On the panel were the science and innovation department’s chief director for hydrogen and energy, Dr Rebecca Maserumule, as well as a familiar energy partner — the nuclear industry.
Reflection on nuclear narratives in SA
The Nuclear Industry Association of South Africa’s managing director, Knox Msebenzi, told journalists that anti-nuclear lobbyists were responsible for misconceptions and propaganda about nuclear, despite the long-term employment and support for local economies associated with new builds.
He also challenged the negative narrative about nuclear power being part of a corrupt industry, adding that, if that were the case, law enforcement would have acted on such information. “Nuclear energy is not corrupt; people are corrupt,” he said.
Sources told the publication at the time that Zuma went on a secret visit to Moscow before returning to instruct the then energy minister, Tina Joemat-Pettersson, to sign a deal with the Russians on the sidelines of the general conference of the International Atomic Energy Agency in Vienna, Austria.
At the same time, Russia’s state-owned nuclear agency, Rosatom, released a statement that it had clinched a deal with South Africa.
A legal battle ensued and in 2017, the Western Cape high court ruled that the secret tabling of the intergovernmental agreements with Russia, the US and Korean were unconstitutional and unlawful, and that they be set aside.
Civil society organisations Earthlife Africa and the Southern African Faith Communities’ Environment Institute argued that, “When it comes to far-reaching decisions, such as the nuclear deal, which would alter the future of our country, government is legally required to debate in parliament and do a thorough, transparent and meaningful public consultation”.
That deal was a major contributor to the current negative perceptions about nuclear energy in South Africa, as were the Chernobyl and Fukushima nuclear disasters, of 1986 and 2011, respectively.
In 2019 a report by the Carnegie Endowment for International Peace said that Russian engagement with South Africa during the Zuma era was deep rooted and relied on a web of relationships at the highest levels of both governments.
This included the promotion of multibillion-dollar projects involving state-owned companies particularly in the energy sector, and the leveraging of Cold War-era ties forged during South Africa’s period of national liberation.
The researchers linked the significance of the secret deal to a larger problem of state capture.
According to authors Andrew S Weiss and Eugene Rumer: “As early as the autumn of 2011, Zuma told then finance minister Pravin Gordhan that he wanted to award the entire construction deal to Russia.

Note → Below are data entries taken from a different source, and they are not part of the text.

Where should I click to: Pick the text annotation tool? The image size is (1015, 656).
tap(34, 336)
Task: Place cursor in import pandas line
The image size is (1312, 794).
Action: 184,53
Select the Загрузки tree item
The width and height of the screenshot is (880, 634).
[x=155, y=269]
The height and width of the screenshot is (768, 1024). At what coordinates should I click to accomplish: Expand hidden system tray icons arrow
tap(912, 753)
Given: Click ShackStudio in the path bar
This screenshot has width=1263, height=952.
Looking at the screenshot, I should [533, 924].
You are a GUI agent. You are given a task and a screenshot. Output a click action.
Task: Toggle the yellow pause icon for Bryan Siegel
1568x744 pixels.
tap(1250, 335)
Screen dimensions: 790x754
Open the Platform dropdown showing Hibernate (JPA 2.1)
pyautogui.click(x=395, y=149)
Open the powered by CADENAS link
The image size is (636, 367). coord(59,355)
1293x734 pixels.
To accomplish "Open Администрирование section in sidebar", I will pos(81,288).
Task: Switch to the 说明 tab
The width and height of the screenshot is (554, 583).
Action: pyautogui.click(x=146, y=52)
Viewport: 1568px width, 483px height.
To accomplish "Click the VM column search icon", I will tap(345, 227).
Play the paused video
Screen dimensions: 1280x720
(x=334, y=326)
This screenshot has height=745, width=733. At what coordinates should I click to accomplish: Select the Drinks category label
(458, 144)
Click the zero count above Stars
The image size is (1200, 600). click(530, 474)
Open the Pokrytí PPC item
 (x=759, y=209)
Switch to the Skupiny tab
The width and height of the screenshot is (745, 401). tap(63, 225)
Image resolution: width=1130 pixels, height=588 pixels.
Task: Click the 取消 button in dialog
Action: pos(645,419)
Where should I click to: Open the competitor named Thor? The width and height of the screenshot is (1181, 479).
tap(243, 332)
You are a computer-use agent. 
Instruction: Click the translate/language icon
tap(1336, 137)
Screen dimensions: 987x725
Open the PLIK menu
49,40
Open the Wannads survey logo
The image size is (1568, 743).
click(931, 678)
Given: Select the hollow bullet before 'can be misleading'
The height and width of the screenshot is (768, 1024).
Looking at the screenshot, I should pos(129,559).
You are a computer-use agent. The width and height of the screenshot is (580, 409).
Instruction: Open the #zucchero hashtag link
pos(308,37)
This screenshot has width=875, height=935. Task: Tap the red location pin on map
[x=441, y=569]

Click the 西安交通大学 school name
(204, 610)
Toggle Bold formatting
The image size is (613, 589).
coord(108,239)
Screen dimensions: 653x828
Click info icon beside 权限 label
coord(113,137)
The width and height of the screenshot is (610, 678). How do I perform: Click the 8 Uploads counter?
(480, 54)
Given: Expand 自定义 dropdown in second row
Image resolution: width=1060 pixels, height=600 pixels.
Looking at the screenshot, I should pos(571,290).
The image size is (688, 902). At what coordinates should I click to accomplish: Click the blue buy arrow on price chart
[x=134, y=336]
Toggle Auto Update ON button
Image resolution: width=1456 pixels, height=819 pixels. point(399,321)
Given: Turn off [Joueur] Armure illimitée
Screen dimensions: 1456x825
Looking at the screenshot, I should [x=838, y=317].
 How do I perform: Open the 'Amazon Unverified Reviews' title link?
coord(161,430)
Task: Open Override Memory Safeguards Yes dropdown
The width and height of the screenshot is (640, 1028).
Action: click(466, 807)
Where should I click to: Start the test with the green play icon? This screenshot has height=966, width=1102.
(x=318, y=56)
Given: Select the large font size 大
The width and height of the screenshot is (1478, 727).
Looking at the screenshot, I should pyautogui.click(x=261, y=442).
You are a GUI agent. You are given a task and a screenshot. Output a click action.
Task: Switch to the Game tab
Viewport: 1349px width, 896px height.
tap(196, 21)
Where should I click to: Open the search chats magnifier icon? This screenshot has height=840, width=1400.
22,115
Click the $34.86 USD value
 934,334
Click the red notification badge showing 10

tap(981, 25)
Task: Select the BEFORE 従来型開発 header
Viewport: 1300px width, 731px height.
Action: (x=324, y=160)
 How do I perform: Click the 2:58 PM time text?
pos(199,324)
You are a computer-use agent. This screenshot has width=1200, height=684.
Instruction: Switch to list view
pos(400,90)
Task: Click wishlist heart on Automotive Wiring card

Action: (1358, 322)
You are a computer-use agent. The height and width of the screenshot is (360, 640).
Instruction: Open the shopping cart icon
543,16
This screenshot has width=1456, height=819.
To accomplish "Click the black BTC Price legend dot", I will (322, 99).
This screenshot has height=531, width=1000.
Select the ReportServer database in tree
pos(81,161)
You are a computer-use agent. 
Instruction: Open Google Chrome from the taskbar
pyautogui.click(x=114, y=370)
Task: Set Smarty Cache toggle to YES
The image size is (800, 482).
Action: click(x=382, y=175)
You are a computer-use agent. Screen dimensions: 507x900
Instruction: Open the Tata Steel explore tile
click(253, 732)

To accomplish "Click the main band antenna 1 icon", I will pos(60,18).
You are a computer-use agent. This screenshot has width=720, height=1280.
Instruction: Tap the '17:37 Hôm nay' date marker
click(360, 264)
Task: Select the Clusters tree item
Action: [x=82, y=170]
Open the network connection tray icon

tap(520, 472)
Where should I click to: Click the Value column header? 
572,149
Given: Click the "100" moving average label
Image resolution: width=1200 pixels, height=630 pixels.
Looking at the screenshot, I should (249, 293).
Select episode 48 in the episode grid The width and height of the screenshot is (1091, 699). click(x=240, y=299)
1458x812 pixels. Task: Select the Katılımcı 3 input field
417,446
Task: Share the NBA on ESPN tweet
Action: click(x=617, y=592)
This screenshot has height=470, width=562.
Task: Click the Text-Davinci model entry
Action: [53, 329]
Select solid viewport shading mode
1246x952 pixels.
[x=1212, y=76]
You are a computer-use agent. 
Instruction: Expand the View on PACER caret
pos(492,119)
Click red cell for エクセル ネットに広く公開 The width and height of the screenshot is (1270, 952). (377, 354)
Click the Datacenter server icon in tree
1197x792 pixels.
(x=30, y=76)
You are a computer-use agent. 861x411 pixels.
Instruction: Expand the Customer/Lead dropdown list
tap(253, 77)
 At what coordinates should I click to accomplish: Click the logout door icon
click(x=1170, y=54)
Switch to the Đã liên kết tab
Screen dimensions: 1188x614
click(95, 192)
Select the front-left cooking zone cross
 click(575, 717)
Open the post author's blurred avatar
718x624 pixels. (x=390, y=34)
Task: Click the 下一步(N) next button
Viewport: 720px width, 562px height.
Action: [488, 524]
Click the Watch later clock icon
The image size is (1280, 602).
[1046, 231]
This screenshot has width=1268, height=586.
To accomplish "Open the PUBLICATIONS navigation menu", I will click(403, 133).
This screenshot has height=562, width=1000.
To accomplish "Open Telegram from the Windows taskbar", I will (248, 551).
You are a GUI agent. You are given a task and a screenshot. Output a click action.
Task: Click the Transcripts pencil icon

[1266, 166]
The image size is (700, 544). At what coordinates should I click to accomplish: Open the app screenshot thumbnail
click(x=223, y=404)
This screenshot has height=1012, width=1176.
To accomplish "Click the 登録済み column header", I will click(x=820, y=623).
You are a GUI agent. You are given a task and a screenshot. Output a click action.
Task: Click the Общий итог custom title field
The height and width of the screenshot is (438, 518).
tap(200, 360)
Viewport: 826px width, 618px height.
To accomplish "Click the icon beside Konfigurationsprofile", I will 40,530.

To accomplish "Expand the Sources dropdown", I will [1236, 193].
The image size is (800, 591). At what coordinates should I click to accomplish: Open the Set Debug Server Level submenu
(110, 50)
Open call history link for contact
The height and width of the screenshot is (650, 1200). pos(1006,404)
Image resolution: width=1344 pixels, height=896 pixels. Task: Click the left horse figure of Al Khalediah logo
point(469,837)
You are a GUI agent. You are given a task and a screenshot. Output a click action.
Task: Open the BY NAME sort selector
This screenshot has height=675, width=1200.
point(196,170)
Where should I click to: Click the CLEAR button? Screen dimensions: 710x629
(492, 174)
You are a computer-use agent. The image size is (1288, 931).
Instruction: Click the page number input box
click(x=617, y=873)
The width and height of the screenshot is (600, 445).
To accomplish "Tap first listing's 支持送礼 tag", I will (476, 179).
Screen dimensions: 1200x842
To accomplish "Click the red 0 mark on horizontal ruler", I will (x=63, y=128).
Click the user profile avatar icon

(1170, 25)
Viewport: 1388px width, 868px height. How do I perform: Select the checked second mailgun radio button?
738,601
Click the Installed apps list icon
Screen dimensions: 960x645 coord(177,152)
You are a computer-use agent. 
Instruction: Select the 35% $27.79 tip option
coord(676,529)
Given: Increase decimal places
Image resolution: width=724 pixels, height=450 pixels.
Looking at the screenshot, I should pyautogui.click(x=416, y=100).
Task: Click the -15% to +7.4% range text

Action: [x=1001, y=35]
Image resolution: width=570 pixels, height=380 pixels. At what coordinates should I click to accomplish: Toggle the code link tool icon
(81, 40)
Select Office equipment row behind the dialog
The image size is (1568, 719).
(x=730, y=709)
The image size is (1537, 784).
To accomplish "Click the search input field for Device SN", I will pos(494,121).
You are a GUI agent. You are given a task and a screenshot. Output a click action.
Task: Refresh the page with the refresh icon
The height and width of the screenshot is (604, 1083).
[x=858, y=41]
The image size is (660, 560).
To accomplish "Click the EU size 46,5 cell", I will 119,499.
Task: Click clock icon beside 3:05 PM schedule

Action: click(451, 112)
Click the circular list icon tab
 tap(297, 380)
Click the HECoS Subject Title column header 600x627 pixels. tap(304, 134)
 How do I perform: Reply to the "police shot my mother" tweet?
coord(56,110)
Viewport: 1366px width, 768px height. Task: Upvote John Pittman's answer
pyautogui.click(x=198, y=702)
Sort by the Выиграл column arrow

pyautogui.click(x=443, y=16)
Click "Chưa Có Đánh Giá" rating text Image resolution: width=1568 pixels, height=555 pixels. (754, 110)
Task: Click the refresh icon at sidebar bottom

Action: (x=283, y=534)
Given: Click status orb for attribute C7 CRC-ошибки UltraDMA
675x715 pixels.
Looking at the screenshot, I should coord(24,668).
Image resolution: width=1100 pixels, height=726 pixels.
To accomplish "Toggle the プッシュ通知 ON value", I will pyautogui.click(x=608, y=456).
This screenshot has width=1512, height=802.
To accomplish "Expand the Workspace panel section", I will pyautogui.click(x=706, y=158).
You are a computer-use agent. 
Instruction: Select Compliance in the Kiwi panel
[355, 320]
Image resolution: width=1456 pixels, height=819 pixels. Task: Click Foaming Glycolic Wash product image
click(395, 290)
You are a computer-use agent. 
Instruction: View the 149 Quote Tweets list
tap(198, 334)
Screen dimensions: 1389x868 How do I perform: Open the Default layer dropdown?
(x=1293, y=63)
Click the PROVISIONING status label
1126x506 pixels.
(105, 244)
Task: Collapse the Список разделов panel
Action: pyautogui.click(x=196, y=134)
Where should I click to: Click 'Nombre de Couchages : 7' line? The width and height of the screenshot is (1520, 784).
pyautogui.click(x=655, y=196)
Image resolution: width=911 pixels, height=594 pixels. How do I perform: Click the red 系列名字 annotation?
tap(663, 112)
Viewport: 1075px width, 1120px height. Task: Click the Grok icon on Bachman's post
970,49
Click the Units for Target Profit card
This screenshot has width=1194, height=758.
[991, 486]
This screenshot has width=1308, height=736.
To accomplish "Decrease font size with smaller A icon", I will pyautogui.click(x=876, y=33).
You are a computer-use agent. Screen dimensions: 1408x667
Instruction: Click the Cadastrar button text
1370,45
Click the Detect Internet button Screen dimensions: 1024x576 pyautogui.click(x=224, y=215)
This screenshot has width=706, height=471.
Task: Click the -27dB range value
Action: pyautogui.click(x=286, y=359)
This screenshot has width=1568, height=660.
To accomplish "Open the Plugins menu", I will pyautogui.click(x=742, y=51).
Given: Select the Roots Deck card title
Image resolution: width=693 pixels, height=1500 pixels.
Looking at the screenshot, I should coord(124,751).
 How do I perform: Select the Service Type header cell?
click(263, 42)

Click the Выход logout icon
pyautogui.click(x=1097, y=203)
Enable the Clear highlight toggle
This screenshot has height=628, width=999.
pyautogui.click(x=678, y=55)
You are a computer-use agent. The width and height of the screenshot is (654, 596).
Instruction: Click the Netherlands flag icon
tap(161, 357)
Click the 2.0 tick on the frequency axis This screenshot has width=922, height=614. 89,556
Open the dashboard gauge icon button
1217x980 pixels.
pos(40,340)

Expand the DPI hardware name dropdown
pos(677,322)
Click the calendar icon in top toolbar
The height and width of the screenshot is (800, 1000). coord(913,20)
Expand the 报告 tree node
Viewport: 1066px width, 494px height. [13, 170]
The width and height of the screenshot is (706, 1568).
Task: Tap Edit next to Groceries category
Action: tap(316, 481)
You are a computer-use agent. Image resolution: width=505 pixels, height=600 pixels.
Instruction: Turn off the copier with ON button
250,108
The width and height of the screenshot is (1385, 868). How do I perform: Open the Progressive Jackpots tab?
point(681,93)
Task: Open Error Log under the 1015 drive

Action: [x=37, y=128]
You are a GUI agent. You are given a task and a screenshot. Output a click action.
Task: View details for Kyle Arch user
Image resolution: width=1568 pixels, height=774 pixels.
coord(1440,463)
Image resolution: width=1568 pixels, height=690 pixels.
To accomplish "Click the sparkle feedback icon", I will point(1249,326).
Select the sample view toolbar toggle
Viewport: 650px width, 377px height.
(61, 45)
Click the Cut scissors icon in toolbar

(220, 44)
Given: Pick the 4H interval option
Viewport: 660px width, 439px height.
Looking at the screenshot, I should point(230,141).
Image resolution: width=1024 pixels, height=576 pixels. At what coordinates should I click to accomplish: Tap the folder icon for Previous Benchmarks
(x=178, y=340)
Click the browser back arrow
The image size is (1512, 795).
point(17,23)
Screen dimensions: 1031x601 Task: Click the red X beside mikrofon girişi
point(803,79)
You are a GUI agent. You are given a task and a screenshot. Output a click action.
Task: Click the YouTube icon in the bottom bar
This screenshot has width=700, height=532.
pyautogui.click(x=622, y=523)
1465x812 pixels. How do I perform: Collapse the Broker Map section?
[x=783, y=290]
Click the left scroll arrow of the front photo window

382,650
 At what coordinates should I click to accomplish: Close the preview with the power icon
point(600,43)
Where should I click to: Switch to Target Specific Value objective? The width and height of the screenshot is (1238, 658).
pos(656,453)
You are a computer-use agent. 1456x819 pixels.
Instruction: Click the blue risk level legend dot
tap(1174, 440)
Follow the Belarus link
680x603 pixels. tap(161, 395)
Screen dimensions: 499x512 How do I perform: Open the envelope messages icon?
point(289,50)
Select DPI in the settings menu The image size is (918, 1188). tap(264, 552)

He brushed aside Gordhan’s insistence on following established procedures for state procurement, according to Gordhan’s written testimony to the state capture commission.
“Gordhan warned Zuma that failing to follow the established procedures could land the president in trouble similar to the fallout over the earlier arms-sales scandal that had nearly ended his political career,” the report noted.
“As Gordhan’s successor Nhlanhla Nene, who served as finance minister from May 2014 to December 2015, put it, the nuclear project ‘would have constituted the largest public investment programme in South African history, and, relative to the size of the South African economy, would have been one of the largest public sector investments ever undertaken internationally’,” the report said.
Wednesday’s briefing suggested an effort by the government to sensitise the media and public to South Africa’s planned reliance on nuclear power in a low-carbon future.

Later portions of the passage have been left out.